Text shown
------------------------
= Donald Carroll =

American poet

Donald Carroll (12 December 1940 – 30 December 2010) was an American author, editor, poet, columnist and humourist.

==Early life==
Born in Dallas, Texas, in 1940, he was educated at the University of Texas, where he founded the poetry quarterly Quagga – which published the work of Richard Wilbur, e.e. cummings, Lawrence Ferlinghetti and Robert Creeley, among others – and at Trinity College Dublin, where he founded The Dubliner, a literary magazine, and edited the anthology, New Poets of Ireland. While at Trinity his own poems were widely published and earned an invitation from T.S. Eliot to visit him in London.

==Editor and publisher==
Carroll moved to London in 1964 and after a brief spell as a literary agent, during which he met Quentin Crisp and worked closely with him in producing The Naked Civil Servant, he set up his own publishing house in 1966. The firm's first two books, The Liverpool Scene, which introduced the "Liverpool poets", and The Wife of Martin Guerre, made an immediate impact. By the end of the company's first year, its list of authors included Robert Bly, Brigid Brophy, Dick Clement and Ian La Frenais, James Dickey, Adrian Henri, Michael Levey, Edward Lucie-Smith, Roger McGough, Charles Osborne, Brian Patten and Ralph Steadman. The London Evening Standard declared Carroll to be, at 26, "one of the British publishing world's most important and successful figures".

==Columnist and humourist==
After a disagreement over editorial policy with his firm's German backer, he left publishing in 1968 to become a columnist, producing four national newspaper and magazine columns in addition to his own newsletter, The Fifth Column. In 1972 he returned to the US, living first in Los Angeles and then in New York, where he continued his columns for the London Evening News and Books and Bookmen. Over the next few years he also conducted a series of highly acclaimed interviews (with Prime Minister Harold Wilson, Kenneth Tynan, Malcolm Muggeridge, Henry Moore among others) for the Xerox Education Group, which were collected in a book, The Donald Carroll Interviews. In addition he wrote several humorous books, including Doing It with Style, in which he revived his collaboration with Quentin Crisp.

==Recent years==
In 1984 he returned briefly to England, before moving to Greece and then settling in Turkey, where he built a house at the tip of the Bodrum peninsula. Here he wrote the first of his travel books, the award-winning Insider's Guide to Turkey, as well as numerous articles for publications in England and America. It was also here that he became fascinated with the excavations at Ephesus, an interest that led eventually to his book Mary’s House, which established his reputation as the world's leading expert on the history and discovery of the House of the Virgin Mary at Ephesus.
------------------------
To be done
Name every person the text on Donald Carroll lists as someone he interviewed for the Xerox Education Group. The lines that follow are separate material and have no connection to the text on Donald Carroll.

Recorded information
------------------------
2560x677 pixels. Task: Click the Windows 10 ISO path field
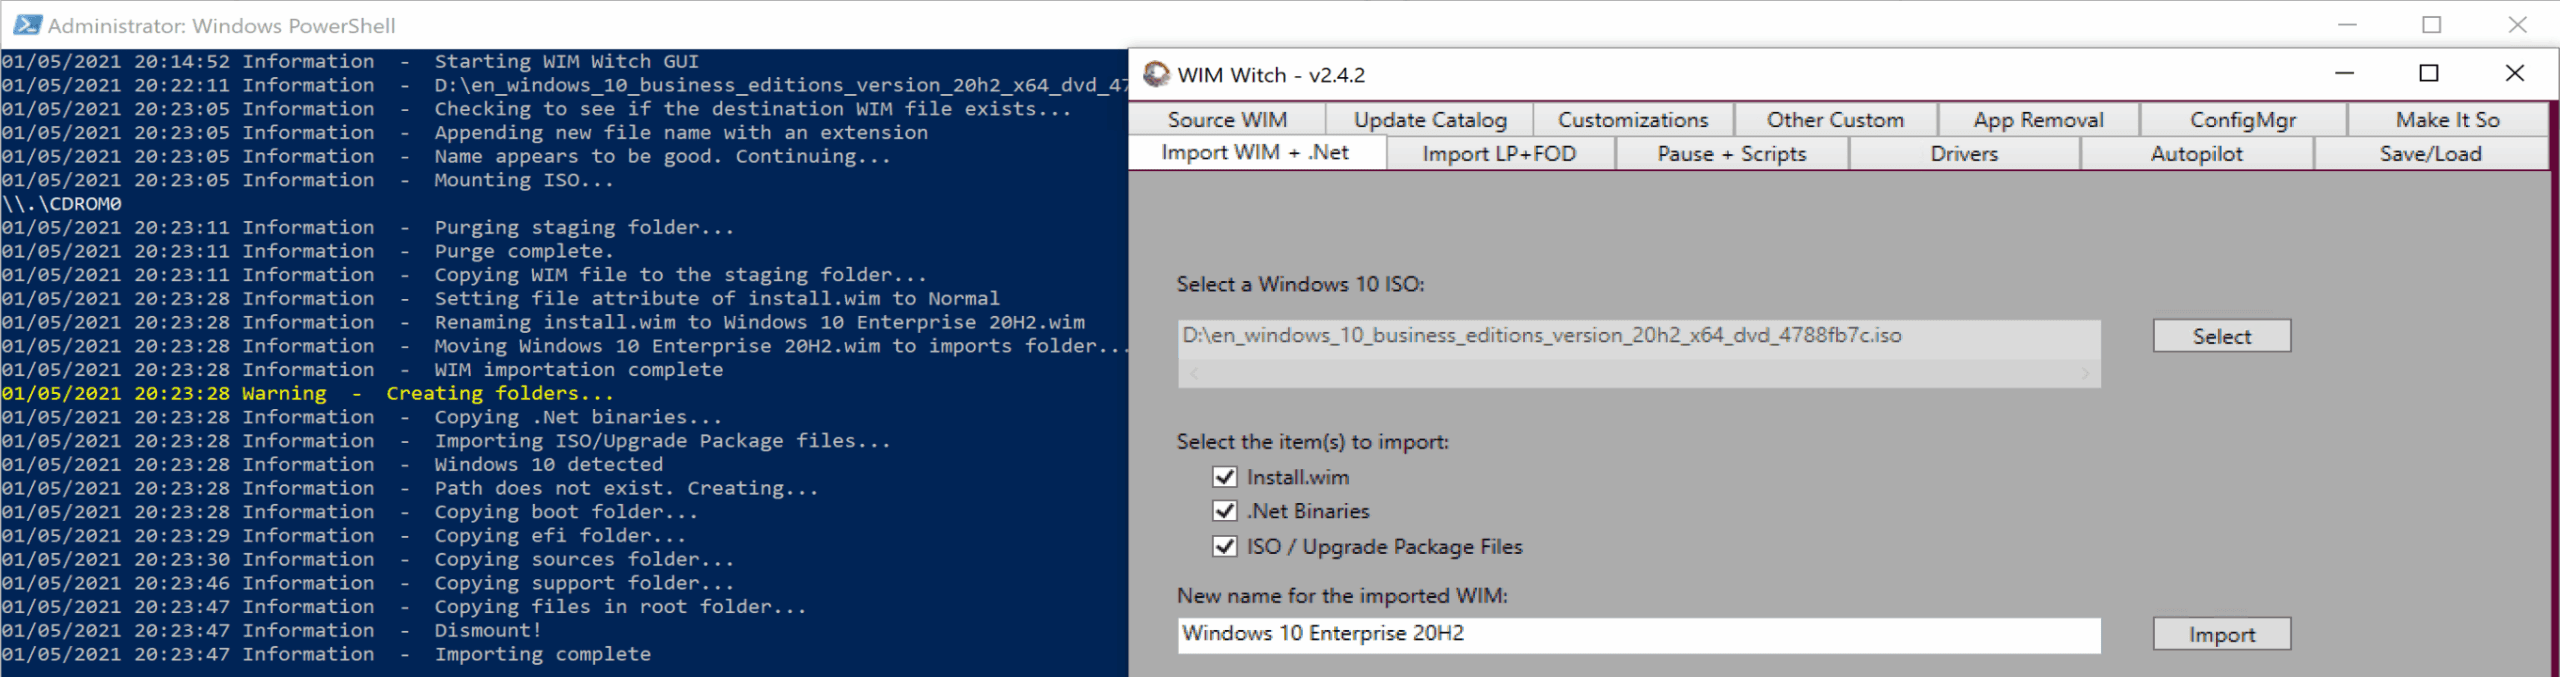tap(1638, 336)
------------------------
Solution to the problem
Harold Wilson, Kenneth Tynan, Malcolm Muggeridge, Henry Moore